The game in between Celtic and Livingston against Kilmarnock showed just this as he was assumed to be the more defensive player but had completely no influence on the game because he was caught in between playing in his natural position in central midfield and as an anchor. Oppose this to the Aberdeen game he was allowed to break forward when we had position in their half or on the counter and was able to get himself in good positions in the final third. Once in the final third he would give the ball to the more creative players such as Kent or Tavernier who would then give it to Morelos or Defoe who were also taking up good positions.
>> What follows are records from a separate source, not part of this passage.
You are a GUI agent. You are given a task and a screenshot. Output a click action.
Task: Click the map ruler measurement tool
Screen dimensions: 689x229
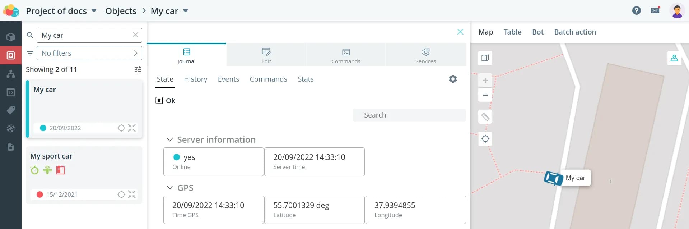(485, 117)
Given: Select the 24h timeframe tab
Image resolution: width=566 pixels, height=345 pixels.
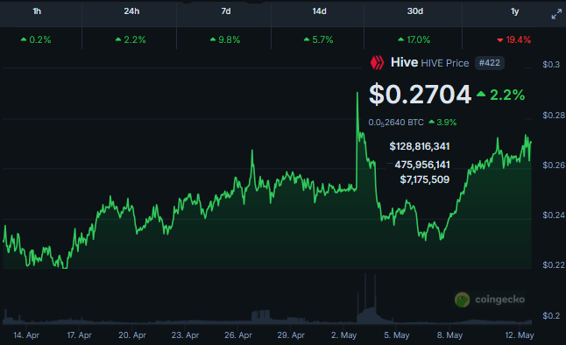Looking at the screenshot, I should pos(131,11).
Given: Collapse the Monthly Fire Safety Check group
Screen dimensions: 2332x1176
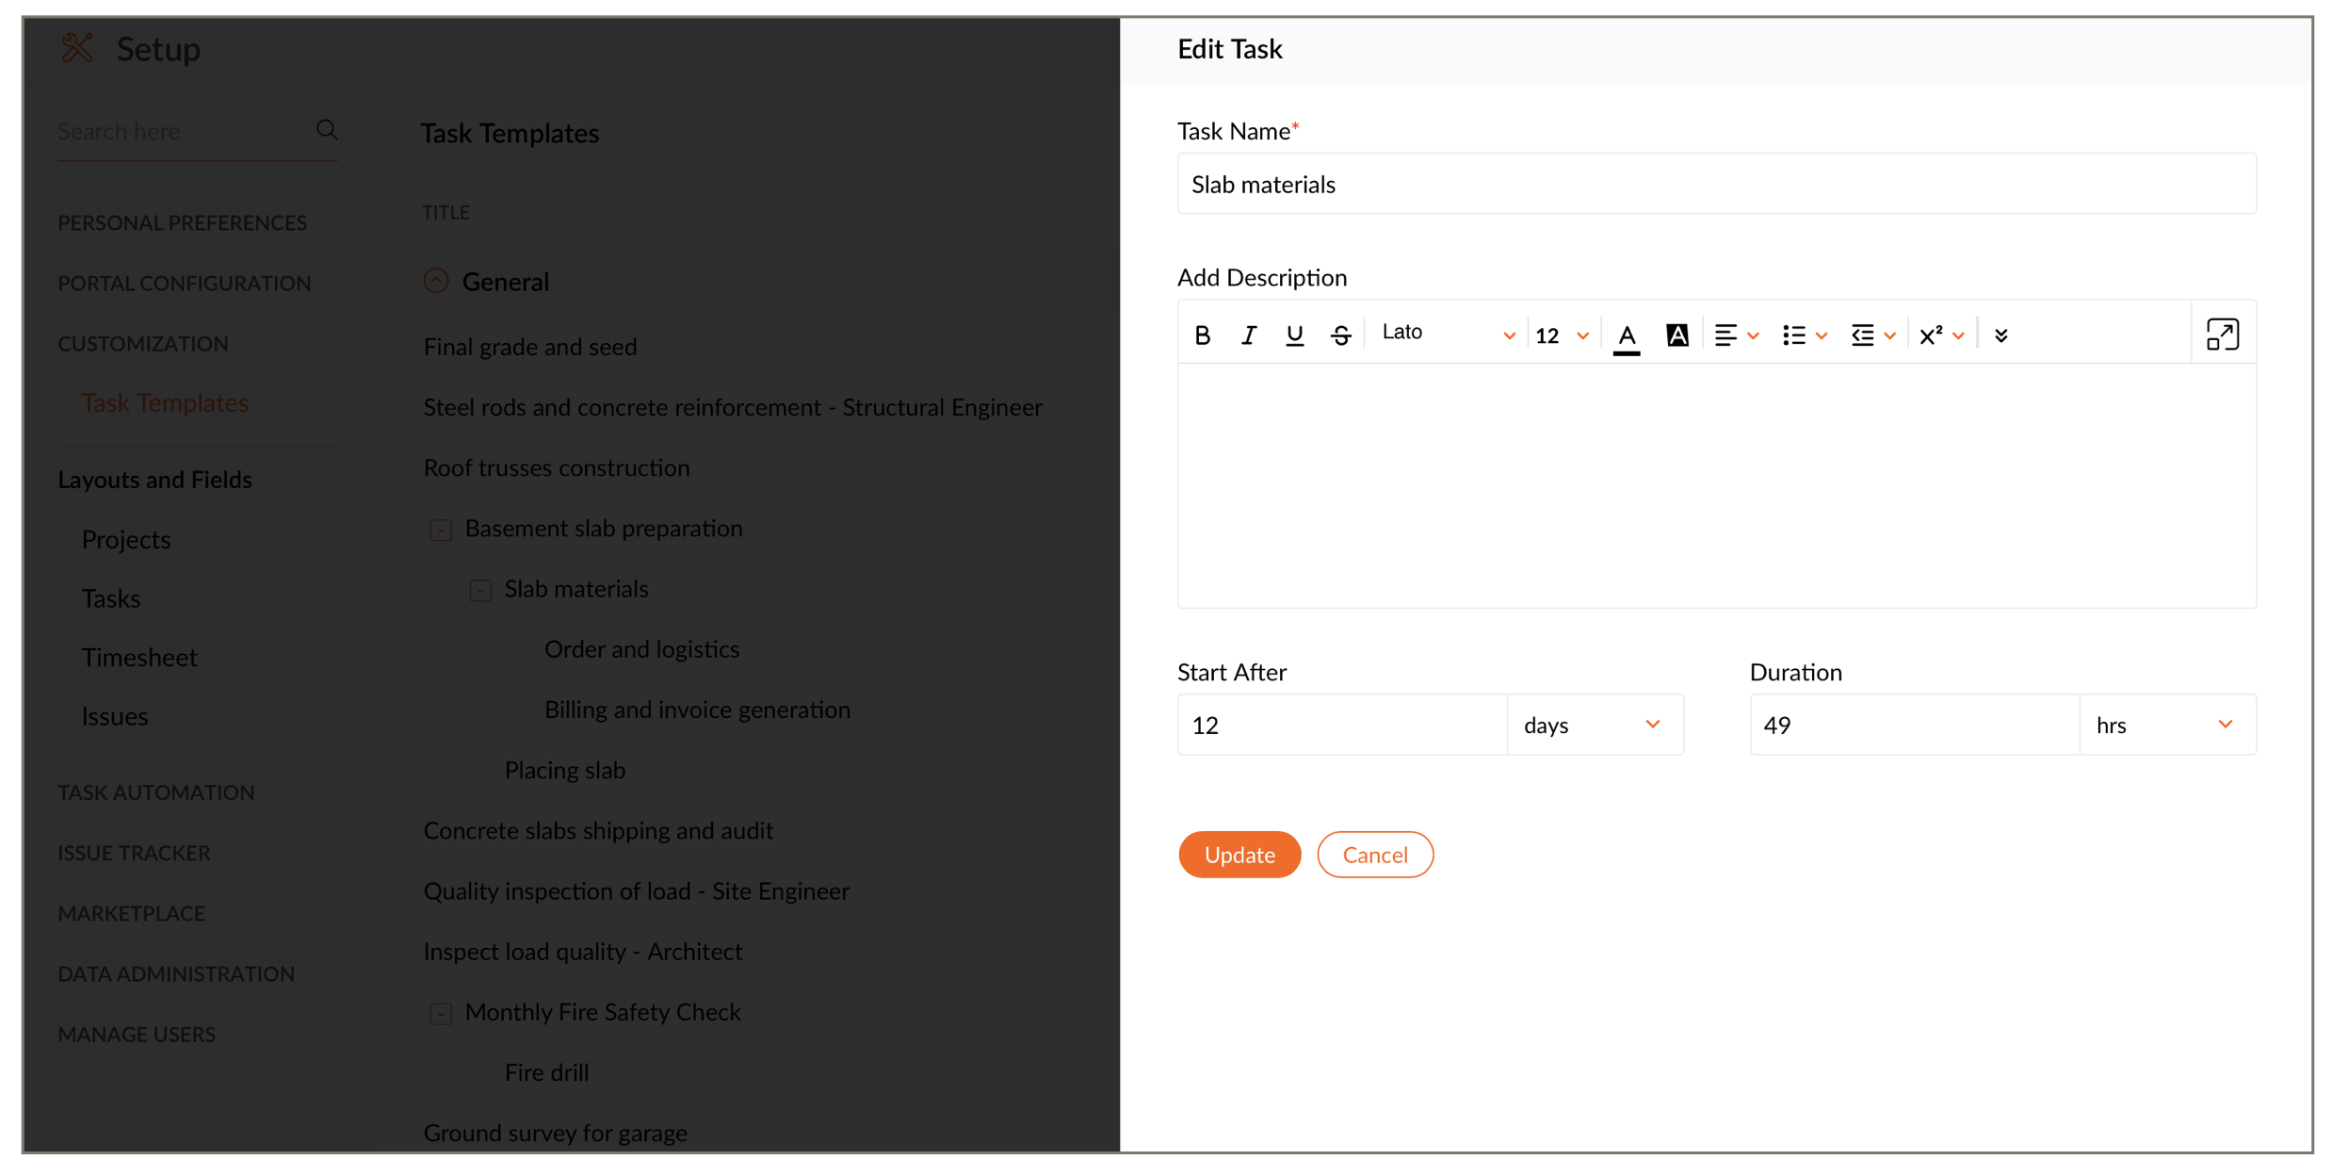Looking at the screenshot, I should pos(441,1014).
The way the back four moves and works is completely different when McCrorie is playing in front of them. Borna Barisic coming back in to the side after injury along with the ever present captain James Tavernier means that Rangers now have two attacking full backs on either side and this means that both sides could be easily targeted by the opposition and both centre backs (no matter the pairing) could be stretched.

McCrorie sitting in front of the back 4 (or back 2 in attack) means the centre backs have the confidence to go and defend the ball whether it is out wide or in front of them because they know that if they have to leave their natural position McCrorie is there to cover them particularly in counter attacks from the opposition. It doesn’t happen as often as we might think because generally when McCrorie is playing the midfield has already dealt with the issue but it is an insurance policy in case something does slip through and this gives the centre backs the confidence to do their job to the best of their ability without worrying about the huge space to the side or in front of them.

The way the centre backs become short-handed and the disconnect between the full backs while defending seem to disappear when McCrorie plays and it gives the two full backs complete licence to get forward. In terms of the full backs there aren’t cold hard facts to say they are more productive going forward when McCrorie is on the park but that’s why sometimes what you see with the naked eye can be just as important as the stats that are produced. Tavernier and Barisic are going to get forward regardless but it is important to recognise that while both of them are bombing on especially if the manager resorts to the 4-4-2 diamond then there needs to be someone in there who can cover for their advances up the park and McCrorie gives Rangers that security in attack and defence.

Now of course there have been more important players to Rangers title bid so far. The 3 obvious players would be Alfredo Morelos, Allan McGregor and James Tavernier. The addition of Scott Arfield into that group would not be undeserved as he gives Rangers something completely different in midfield and we’ve seen when he was injured and suspended that Rangers suffered.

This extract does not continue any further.